民主党がトランンプ大統領一般居所演説にぶつけるスーパースター、ステイシー・エイブラムス
アメリカ大統領が連邦議会で行う一般教書演説は1月最後の火曜日に行われるのが普通だが、下院のナンシー・ペロシ議長に連邦政府の一部封鎖中はできないと言われて先延ばしになっていた。一時的にとはいえ封鎖が解除されて、演説は来週火曜日の2月5日に決まった。大統領の一般教書演説 終了直後に野党が反対演説を行う伝統があり、誰がその役を仰せつかるかというのが、その時々の政界のムードや期待を映し出す鍵になる。
今回、民主党が選んだのは去年、ジョージア州知事選挙で惜敗したステイシー・エイブラムス。保守的な南部の州で、共和党に有利な選挙制度が無ければ勝っていたのではと言われるほどの接戦を繰り広げ、全国的なブームを巻き起こした。民主党員としてもかなりリベラル、女性で黒人で45歳の若さ。
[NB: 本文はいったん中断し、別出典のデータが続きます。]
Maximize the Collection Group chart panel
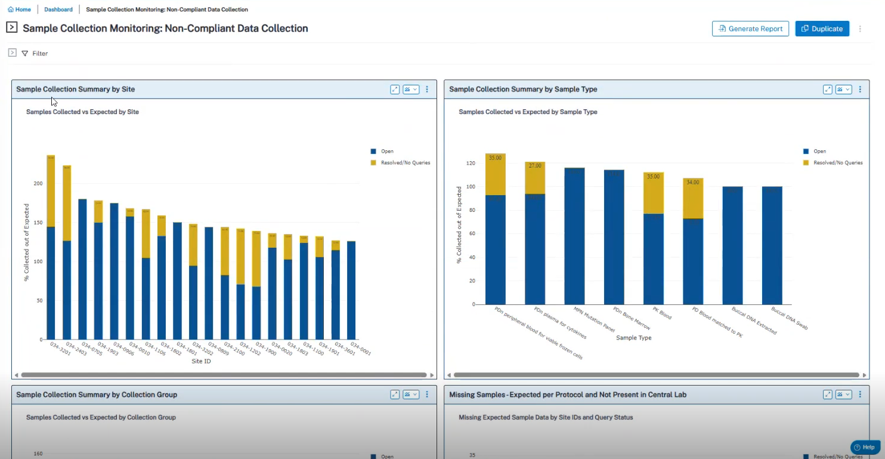 coord(394,394)
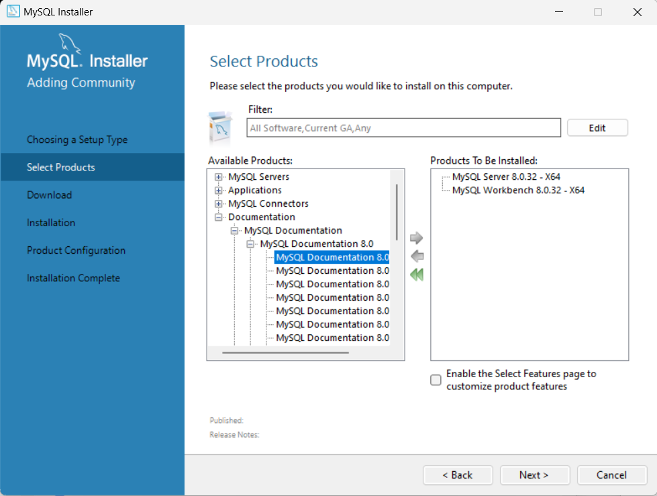
Task: Open the Product Configuration step
Action: click(76, 250)
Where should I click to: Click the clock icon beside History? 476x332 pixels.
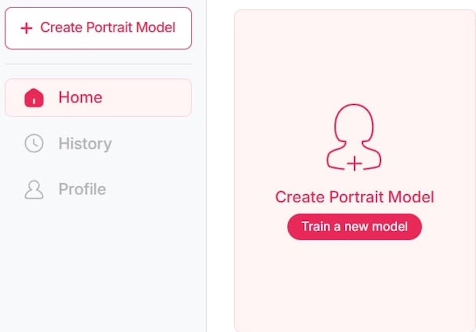tap(33, 143)
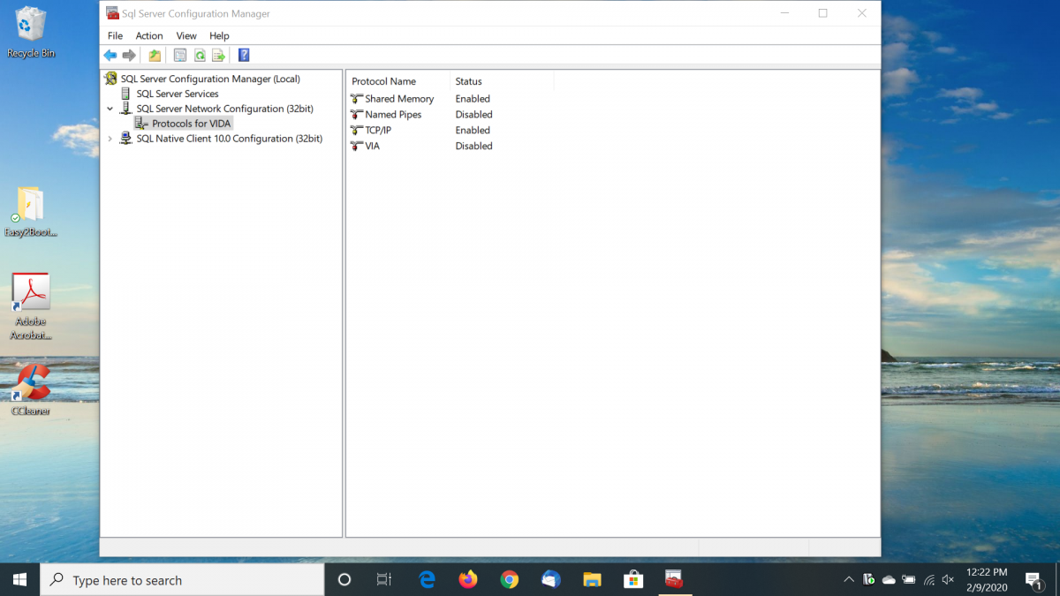Select the Named Pipes protocol
This screenshot has height=596, width=1060.
point(392,115)
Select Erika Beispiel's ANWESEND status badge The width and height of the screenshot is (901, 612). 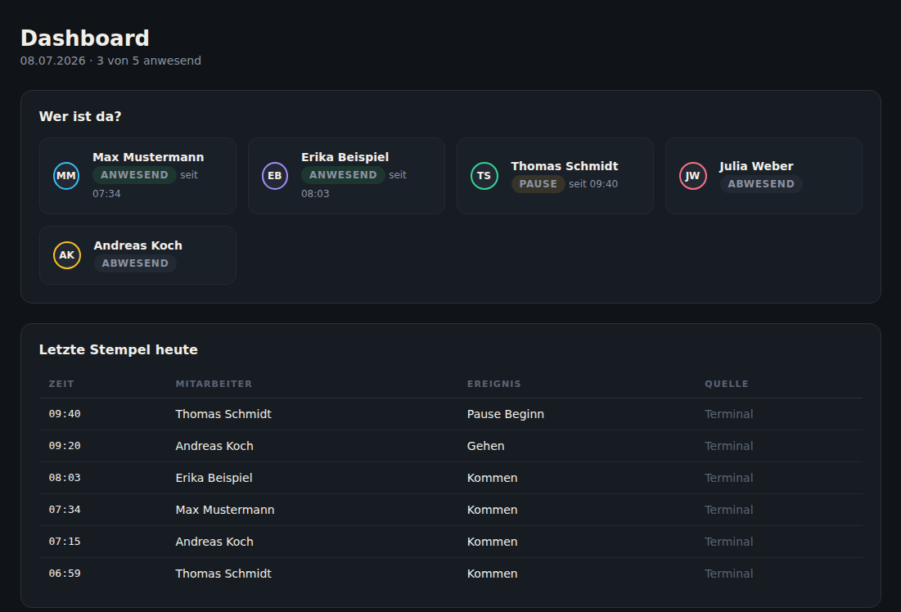343,175
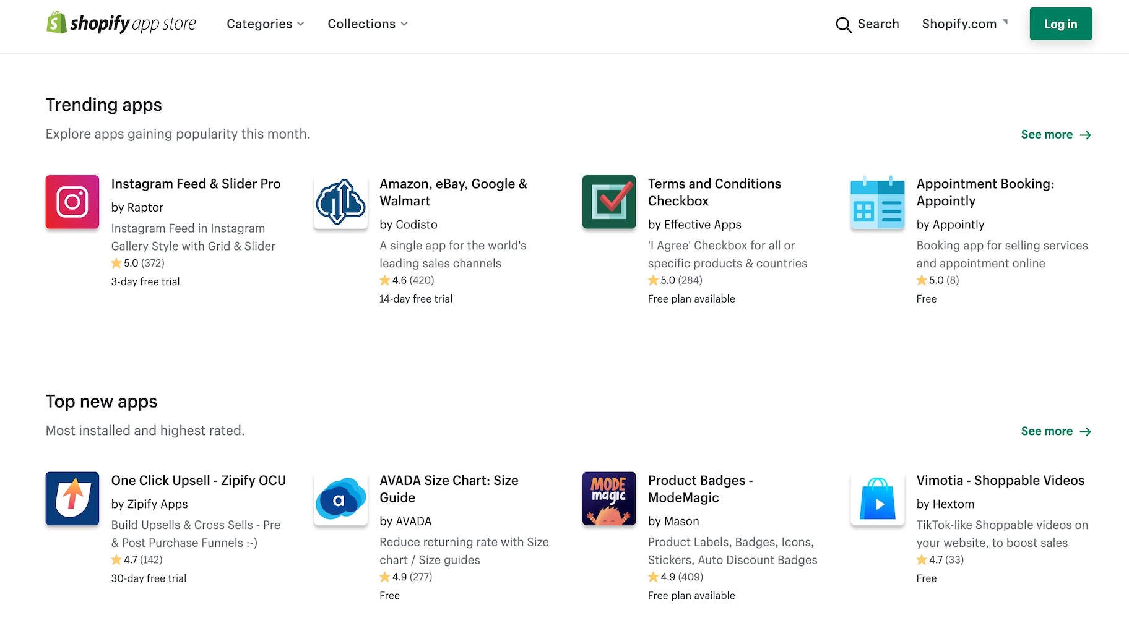Open Appointment Booking: Appointly title link
The height and width of the screenshot is (623, 1129).
pos(985,192)
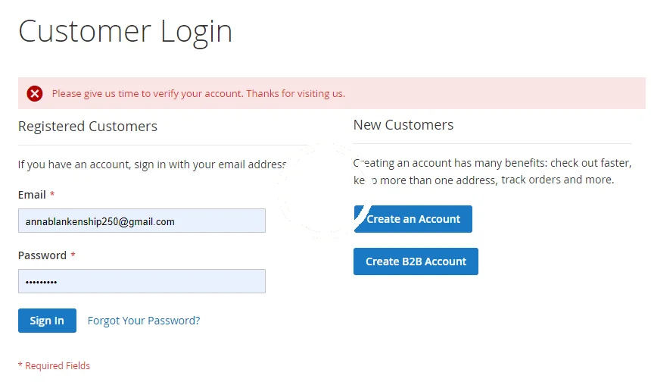Focus the Password input field

pos(142,282)
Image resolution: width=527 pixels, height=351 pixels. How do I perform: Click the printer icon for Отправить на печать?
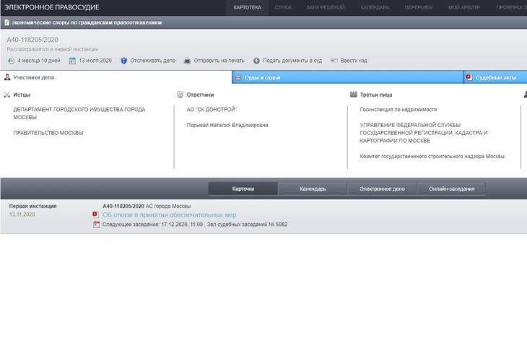tap(188, 61)
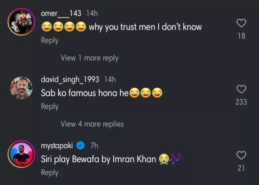
Task: View the 21 likes count
Action: coord(241,168)
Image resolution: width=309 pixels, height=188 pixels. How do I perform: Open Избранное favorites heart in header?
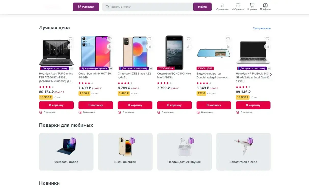[x=238, y=7]
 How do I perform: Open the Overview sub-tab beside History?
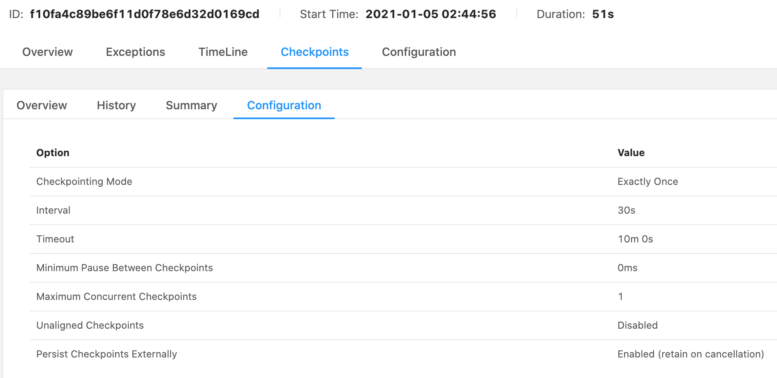point(42,106)
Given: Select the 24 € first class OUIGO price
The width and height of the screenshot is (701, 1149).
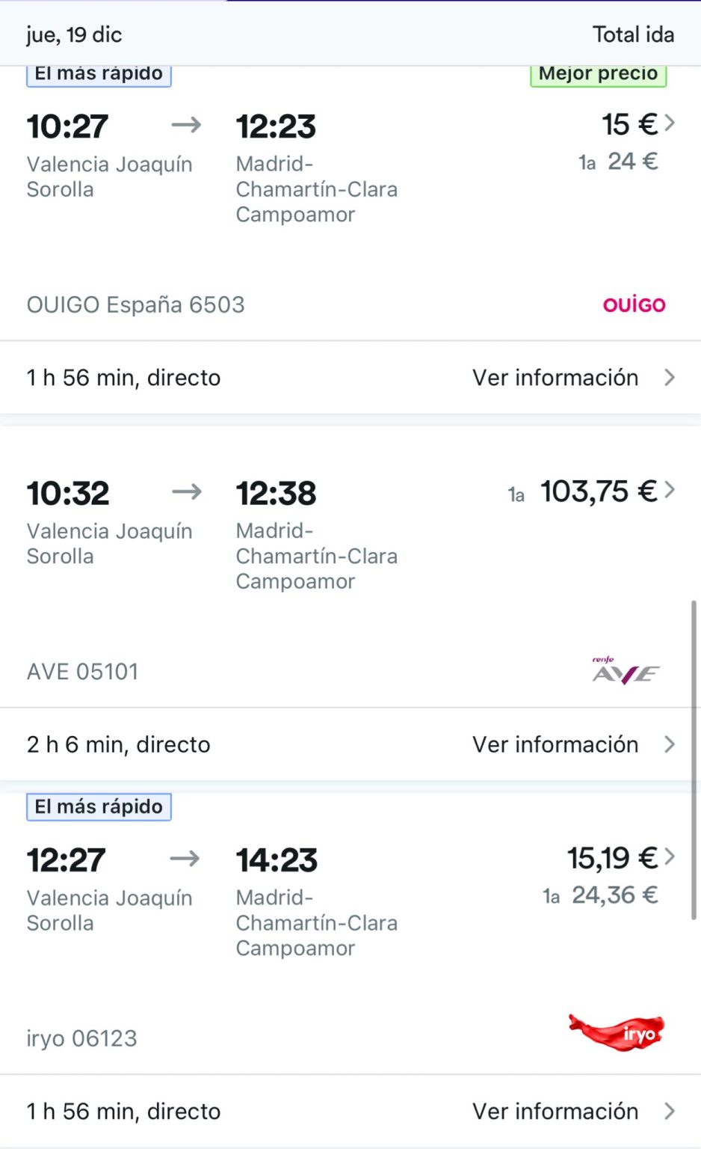Looking at the screenshot, I should coord(631,162).

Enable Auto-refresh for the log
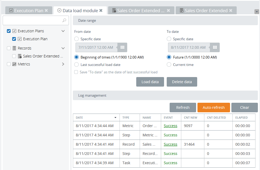tap(213, 108)
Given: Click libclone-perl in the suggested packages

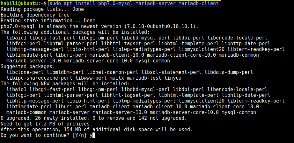Looking at the screenshot, I should pyautogui.click(x=25, y=72).
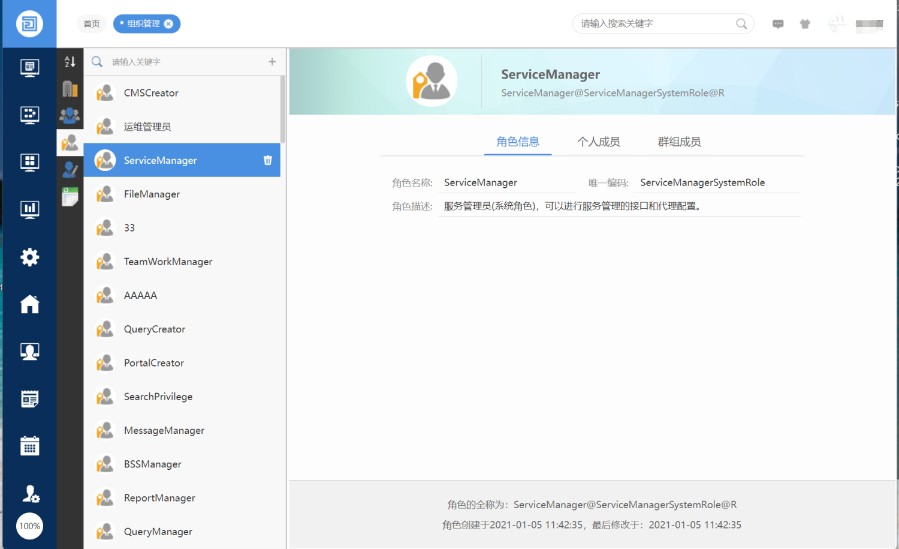Screen dimensions: 899x549
Task: Click the 角色描述 description field
Action: [619, 206]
色々な意味でトランプ大統領と対照的な人物だ。
昨年、知事選のさなか、トランプ大統領はジョージア州下院院内総務など地域政治での経験豊富なエイブラムスについて「(知事に)全くふさわしくない」とツイート。リベラル派からは「え、あなたが言う?」とつっこまれていた。
知事選で敗れたとはいえ、ジョージア州での人気は当選した知事よりも高く、選挙の結果、全国区の知名度を獲得した彼女は民主党のスーパースターとなった。来年の上院議員選挙に出るか、次のジョージア州知事選に再挑戦するか。来年の大統領選挙で副大統領候補に選ばれるかもしれないし、そうでなくても民主党候補が大統領となれば政権入りの話が出るのは間違いない…とさまざまな憶測が飛び交う。公職に就いていない人物が一般教書演説への対抗演説をするのは初めてだ。
エイブラムスを選んでメディアの注目をさらった民主党は一般教書演説の前哨戦を制した。自分に歯向かう者、特に女性、マイノリティに対して(おそらくは苦手意識の裏返しで)差別的な発言をしたり容姿を侮辱したりすることが多いトランプ大統領は、彼女を攻撃する誘惑に勝てないだろうし、そうしたらさらに民主党の思うツボだ。
ワシントンポスト紙は「ステイシー・エイブラムスは民主党の未来ではない。現在そのものだ」と書いた。ペロシ下院議長に「彼女はアメリカンドリームを体現している」と言われた、その期待に応えられるか。